**What is needed**. Where the word "競賽得獎" occurs in a line of the data, return the whole line.

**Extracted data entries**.

------------------------------------------------

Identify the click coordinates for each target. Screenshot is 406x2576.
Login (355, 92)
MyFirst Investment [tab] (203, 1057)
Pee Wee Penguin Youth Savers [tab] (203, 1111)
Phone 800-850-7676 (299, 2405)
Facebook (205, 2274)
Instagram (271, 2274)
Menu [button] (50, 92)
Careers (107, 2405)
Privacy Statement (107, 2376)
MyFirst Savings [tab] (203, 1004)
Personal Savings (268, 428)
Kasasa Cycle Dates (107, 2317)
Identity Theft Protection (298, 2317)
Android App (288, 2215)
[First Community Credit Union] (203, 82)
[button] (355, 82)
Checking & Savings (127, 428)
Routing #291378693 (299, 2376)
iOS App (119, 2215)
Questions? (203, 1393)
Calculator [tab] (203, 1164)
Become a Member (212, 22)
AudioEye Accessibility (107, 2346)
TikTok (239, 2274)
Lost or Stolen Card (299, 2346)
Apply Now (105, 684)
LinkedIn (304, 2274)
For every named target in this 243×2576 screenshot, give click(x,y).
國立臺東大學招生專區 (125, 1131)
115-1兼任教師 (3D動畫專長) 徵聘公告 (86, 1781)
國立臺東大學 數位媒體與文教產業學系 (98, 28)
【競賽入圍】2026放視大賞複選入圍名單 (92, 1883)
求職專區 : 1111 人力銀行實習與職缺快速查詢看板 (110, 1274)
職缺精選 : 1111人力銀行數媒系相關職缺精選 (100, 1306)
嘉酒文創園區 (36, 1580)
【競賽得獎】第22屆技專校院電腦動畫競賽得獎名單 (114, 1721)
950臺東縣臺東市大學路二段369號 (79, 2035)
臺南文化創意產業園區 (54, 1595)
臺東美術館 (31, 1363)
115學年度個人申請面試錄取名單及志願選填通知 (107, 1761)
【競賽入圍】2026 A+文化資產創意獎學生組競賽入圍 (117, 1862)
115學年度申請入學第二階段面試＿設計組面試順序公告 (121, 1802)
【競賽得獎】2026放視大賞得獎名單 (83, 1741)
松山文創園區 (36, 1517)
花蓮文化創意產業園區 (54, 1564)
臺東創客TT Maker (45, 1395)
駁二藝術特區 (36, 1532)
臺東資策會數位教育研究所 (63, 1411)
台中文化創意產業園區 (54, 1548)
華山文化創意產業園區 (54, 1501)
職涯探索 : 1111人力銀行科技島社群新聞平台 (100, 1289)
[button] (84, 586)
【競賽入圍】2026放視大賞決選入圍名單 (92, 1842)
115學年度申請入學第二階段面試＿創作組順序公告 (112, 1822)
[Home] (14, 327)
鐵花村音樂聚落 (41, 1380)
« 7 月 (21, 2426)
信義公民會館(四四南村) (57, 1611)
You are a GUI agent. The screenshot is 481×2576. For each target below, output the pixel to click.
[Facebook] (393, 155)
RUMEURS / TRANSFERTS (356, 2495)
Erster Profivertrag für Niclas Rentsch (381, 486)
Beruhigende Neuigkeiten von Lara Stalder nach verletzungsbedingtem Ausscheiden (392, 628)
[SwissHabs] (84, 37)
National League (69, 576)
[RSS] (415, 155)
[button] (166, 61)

------------------------------------------------

**The completed task**.
【競賽得獎】第22屆技專校院電腦動畫競賽得獎名單 (114, 1721)
【競賽得獎】2026放視大賞得獎名單 (83, 1741)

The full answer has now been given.